§ **ACTIVITY**
Give the whole listing again, exactly as written.
DATA TO USE START
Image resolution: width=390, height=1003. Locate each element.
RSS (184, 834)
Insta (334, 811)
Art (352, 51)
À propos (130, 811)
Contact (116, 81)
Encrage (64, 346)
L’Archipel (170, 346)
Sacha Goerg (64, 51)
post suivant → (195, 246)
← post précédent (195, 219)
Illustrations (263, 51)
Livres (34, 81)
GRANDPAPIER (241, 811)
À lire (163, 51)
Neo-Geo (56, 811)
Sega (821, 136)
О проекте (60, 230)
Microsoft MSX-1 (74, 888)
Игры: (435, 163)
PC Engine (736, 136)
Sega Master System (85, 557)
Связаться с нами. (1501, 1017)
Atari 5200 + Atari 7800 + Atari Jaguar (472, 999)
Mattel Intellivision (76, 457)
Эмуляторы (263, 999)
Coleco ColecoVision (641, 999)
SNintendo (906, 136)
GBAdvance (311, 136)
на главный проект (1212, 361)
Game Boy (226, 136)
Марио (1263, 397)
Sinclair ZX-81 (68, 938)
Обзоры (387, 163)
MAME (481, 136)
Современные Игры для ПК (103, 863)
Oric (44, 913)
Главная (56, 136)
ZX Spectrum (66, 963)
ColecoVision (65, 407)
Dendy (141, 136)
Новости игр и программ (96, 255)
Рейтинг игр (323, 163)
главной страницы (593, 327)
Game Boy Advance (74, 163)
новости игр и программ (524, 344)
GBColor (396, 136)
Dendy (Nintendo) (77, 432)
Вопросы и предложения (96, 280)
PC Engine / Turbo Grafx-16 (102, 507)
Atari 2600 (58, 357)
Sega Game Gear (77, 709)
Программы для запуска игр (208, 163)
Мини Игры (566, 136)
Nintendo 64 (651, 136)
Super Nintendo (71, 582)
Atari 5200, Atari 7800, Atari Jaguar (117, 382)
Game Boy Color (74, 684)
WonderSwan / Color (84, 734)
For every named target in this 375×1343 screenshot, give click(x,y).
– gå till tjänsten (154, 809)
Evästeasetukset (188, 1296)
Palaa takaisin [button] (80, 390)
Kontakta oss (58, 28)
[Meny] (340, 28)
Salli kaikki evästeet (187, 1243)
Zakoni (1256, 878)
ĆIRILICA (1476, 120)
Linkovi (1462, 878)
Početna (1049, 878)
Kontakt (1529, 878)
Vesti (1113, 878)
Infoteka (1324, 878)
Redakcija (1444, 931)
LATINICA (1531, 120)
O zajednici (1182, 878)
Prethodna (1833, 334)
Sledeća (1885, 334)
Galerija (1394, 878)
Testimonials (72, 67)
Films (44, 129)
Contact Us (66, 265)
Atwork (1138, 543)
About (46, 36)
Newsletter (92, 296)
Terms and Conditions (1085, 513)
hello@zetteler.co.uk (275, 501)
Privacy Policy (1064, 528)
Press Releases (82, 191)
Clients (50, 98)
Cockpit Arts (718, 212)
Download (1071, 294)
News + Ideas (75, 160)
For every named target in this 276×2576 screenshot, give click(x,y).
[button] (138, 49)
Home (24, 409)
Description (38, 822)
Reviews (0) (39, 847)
DATA TO USE END
§ **WRITTEN RESPONSE**
Image resolution: width=390, height=1003. Locate each element.
RSS (184, 834)
Insta (334, 811)
Art (352, 51)
À propos (130, 811)
Contact (116, 81)
Encrage (64, 346)
L’Archipel (170, 346)
Sacha Goerg (64, 51)
post suivant → (195, 246)
← post précédent (195, 219)
Illustrations (263, 51)
Livres (34, 81)
GRANDPAPIER (241, 811)
À lire (163, 51)
Neo-Geo (56, 811)
Sega (821, 136)
О проекте (60, 230)
Microsoft MSX-1 (74, 888)
Игры: (435, 163)
PC Engine (736, 136)
Sega Master System (85, 557)
Связаться с нами. (1501, 1017)
Atari 5200 + Atari 7800 + Atari Jaguar (472, 999)
Mattel Intellivision (76, 457)
Эмуляторы (263, 999)
Coleco ColecoVision (641, 999)
SNintendo (906, 136)
GBAdvance (311, 136)
на главный проект (1212, 361)
Game Boy (226, 136)
Марио (1263, 397)
Sinclair ZX-81 (68, 938)
Обзоры (387, 163)
MAME (481, 136)
Современные Игры для ПК (103, 863)
Oric (44, 913)
Главная (56, 136)
ZX Spectrum (66, 963)
ColecoVision (65, 407)
Dendy (141, 136)
Новости игр и программ (96, 255)
Рейтинг игр (323, 163)
главной страницы (593, 327)
Game Boy Advance (74, 163)
новости игр и программ (524, 344)
GBColor (396, 136)
Dendy (Nintendo) (77, 432)
Вопросы и предложения (96, 280)
PC Engine / Turbo Grafx-16 (102, 507)
Atari 2600 (58, 357)
Sega Game Gear (77, 709)
Программы для запуска игр (208, 163)
Мини Игры (566, 136)
Nintendo 64 (651, 136)
Super Nintendo (71, 582)
Atari 5200, Atari 7800, Atari Jaguar (117, 382)
Game Boy Color (74, 684)
WonderSwan / Color (84, 734)
For every named target in this 375×1343 screenshot, give click(x,y).
– gå till tjänsten (154, 809)
Evästeasetukset (188, 1296)
Palaa takaisin [button] (80, 390)
Kontakta oss (58, 28)
[Meny] (340, 28)
Salli kaikki evästeet (187, 1243)
Zakoni (1256, 878)
ĆIRILICA (1476, 120)
Linkovi (1462, 878)
Početna (1049, 878)
Kontakt (1529, 878)
Vesti (1113, 878)
Infoteka (1324, 878)
Redakcija (1444, 931)
LATINICA (1531, 120)
O zajednici (1182, 878)
Prethodna (1833, 334)
Sledeća (1885, 334)
Galerija (1394, 878)
Testimonials (72, 67)
Films (44, 129)
Contact Us (66, 265)
Atwork (1138, 543)
About (46, 36)
Newsletter (92, 296)
Terms and Conditions (1085, 513)
hello@zetteler.co.uk (275, 501)
Privacy Policy (1064, 528)
Press Releases (82, 191)
Clients (50, 98)
Cockpit Arts (718, 212)
Download (1071, 294)
News + Ideas (75, 160)
For every named target in this 276×2576 screenshot, give click(x,y).
[button] (138, 49)
Home (24, 409)
Description (38, 822)
Reviews (0) (39, 847)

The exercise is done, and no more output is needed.